-- Directions --
Please copy the items below verbatim, from the line with "The image size is (1037, 569)." to the line with "Image resolution: width=1251", including both of those lines.

Stored dataset items
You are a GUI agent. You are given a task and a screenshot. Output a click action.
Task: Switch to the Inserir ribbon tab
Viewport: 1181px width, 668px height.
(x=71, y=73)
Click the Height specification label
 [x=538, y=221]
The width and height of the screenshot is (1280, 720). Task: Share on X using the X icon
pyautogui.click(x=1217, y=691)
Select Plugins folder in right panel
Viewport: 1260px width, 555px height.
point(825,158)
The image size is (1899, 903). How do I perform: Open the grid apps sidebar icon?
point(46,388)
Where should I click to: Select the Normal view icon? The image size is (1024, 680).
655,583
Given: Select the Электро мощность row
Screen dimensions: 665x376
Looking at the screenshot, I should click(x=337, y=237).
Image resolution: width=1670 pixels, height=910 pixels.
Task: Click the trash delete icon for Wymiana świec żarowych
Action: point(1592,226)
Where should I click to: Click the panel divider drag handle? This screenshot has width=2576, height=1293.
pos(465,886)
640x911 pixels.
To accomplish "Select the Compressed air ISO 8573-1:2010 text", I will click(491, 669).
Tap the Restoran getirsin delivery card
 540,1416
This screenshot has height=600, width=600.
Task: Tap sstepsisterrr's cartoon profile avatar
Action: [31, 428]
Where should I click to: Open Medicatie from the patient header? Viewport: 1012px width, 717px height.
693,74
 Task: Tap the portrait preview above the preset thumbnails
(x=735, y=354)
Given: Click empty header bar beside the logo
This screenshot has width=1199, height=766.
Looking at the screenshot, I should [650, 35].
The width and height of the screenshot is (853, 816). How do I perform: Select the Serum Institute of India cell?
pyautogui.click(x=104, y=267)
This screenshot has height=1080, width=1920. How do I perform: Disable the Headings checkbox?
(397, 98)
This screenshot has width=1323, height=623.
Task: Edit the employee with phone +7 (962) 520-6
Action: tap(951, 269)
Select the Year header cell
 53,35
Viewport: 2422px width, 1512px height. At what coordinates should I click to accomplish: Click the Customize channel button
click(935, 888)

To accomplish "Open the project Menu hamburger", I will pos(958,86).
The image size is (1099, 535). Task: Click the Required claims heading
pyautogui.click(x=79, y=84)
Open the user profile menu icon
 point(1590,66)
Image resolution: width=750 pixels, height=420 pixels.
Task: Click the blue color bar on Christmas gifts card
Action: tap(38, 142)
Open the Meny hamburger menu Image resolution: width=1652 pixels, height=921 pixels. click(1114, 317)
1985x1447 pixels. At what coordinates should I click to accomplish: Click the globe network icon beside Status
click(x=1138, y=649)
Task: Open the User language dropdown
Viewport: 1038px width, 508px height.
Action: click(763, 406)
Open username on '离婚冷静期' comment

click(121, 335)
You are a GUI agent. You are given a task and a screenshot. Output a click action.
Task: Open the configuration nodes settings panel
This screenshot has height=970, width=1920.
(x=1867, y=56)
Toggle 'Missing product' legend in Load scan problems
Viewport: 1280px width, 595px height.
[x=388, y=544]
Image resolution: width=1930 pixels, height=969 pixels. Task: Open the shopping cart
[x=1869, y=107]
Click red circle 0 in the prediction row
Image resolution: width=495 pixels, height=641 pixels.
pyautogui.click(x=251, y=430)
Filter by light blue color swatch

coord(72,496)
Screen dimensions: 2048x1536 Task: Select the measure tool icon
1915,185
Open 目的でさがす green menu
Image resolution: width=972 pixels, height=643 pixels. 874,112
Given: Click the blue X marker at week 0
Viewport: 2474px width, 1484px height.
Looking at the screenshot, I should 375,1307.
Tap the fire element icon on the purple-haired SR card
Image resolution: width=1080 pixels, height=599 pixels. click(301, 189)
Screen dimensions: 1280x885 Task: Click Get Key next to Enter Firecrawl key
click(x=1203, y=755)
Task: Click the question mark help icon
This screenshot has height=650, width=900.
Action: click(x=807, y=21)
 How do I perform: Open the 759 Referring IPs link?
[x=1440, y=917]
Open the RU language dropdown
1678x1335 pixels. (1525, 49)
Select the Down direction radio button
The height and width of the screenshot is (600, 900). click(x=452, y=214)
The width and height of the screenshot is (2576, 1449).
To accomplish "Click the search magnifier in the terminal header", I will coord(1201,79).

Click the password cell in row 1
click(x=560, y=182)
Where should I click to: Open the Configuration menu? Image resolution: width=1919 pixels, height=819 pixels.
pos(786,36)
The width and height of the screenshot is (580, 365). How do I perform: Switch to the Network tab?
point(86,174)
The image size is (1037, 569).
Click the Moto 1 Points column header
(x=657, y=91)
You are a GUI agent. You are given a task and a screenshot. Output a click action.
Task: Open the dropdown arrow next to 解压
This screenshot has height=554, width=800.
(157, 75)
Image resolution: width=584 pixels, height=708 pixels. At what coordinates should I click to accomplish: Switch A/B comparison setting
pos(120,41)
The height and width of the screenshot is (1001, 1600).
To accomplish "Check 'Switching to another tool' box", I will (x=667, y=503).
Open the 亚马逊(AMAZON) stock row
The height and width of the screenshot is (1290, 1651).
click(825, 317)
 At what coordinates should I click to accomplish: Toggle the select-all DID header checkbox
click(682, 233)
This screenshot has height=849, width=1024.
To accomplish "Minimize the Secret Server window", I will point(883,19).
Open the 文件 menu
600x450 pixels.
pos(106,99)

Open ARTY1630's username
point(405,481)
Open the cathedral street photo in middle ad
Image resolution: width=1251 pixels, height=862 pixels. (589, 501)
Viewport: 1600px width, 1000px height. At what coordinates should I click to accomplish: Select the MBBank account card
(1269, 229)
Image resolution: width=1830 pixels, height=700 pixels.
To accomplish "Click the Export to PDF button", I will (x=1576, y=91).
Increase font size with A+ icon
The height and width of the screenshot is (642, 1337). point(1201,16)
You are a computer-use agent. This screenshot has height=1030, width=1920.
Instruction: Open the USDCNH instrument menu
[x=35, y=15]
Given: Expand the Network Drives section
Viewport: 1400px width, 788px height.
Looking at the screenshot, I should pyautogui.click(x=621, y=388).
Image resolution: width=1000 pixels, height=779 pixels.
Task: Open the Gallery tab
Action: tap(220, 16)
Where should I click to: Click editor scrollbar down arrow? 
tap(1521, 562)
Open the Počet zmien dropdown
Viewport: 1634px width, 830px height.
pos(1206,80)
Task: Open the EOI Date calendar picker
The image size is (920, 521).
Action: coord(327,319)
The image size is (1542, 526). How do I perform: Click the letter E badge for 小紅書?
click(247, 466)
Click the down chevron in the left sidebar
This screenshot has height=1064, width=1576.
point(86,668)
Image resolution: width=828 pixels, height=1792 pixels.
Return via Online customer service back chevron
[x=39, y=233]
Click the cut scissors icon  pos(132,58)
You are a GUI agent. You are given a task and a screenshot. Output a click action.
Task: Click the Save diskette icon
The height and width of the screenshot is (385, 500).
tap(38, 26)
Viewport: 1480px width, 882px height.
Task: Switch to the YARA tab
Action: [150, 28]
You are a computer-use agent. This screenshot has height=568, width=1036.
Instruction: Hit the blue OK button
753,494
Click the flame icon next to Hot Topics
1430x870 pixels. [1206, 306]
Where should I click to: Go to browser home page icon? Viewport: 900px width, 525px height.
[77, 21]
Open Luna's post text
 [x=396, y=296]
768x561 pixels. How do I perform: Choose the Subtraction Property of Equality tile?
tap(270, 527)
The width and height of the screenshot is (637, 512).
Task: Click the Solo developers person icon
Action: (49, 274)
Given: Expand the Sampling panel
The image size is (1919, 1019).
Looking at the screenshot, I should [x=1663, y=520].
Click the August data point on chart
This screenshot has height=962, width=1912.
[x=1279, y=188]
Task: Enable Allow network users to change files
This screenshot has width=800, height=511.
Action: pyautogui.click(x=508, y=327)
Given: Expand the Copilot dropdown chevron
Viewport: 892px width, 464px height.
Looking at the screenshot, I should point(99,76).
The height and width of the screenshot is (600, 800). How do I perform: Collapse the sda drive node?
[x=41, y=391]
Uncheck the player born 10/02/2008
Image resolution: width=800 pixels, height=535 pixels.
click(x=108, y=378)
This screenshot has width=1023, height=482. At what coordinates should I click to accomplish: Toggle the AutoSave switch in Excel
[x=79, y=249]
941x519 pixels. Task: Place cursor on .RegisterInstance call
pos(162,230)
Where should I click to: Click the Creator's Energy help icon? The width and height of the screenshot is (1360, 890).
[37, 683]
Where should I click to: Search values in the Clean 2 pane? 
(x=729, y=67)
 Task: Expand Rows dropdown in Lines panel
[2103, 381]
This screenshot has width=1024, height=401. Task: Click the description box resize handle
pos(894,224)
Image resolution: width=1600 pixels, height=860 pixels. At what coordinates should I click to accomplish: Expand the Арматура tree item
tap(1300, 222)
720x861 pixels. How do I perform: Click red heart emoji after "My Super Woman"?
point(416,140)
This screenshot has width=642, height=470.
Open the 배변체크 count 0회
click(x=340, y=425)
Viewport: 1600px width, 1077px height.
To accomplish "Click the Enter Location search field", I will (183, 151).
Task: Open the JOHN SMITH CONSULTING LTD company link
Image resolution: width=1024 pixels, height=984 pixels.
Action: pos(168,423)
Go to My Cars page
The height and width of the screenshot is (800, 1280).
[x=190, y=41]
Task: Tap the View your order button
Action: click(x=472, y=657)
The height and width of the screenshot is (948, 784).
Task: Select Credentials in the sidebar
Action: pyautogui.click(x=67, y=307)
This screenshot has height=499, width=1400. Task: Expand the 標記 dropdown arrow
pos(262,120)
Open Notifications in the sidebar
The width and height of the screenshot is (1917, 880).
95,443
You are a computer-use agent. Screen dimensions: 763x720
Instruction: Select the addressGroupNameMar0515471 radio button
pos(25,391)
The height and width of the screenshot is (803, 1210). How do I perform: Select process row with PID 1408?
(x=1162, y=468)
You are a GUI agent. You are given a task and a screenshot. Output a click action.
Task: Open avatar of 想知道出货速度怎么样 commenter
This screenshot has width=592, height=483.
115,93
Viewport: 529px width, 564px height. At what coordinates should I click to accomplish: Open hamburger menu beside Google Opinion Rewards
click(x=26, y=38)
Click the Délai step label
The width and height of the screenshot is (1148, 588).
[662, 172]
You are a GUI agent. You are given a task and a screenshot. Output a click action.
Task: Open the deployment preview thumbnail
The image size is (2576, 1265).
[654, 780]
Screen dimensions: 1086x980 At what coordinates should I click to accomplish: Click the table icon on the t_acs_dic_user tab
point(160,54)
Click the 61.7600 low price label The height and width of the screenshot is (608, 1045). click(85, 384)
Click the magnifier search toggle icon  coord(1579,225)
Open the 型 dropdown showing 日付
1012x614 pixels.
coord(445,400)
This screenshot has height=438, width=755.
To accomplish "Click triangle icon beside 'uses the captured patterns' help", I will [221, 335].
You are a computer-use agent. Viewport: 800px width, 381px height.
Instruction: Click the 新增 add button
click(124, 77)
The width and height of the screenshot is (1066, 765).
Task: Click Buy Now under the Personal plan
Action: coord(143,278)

-- Final result --
The image size is (1037, 569).
Click the Moto 1 Points column header
(x=657, y=91)
You are a GUI agent. You are given a task and a screenshot. Output a click action.
Task: Open the dropdown arrow next to 解压
This screenshot has height=554, width=800.
(157, 75)
Image resolution: width=584 pixels, height=708 pixels. At what coordinates should I click to accomplish: Switch A/B comparison setting
pos(120,41)
The height and width of the screenshot is (1001, 1600).
To accomplish "Check 'Switching to another tool' box", I will (x=667, y=503).
Open the 亚马逊(AMAZON) stock row
The height and width of the screenshot is (1290, 1651).
click(825, 317)
 At what coordinates should I click to accomplish: Toggle the select-all DID header checkbox
click(682, 233)
This screenshot has height=849, width=1024.
To accomplish "Minimize the Secret Server window", I will point(883,19).
Open the 文件 menu
600x450 pixels.
pos(106,99)

Open ARTY1630's username
point(405,481)
Open the cathedral street photo in middle ad
Image resolution: width=1251 pixels, height=862 pixels. (589, 501)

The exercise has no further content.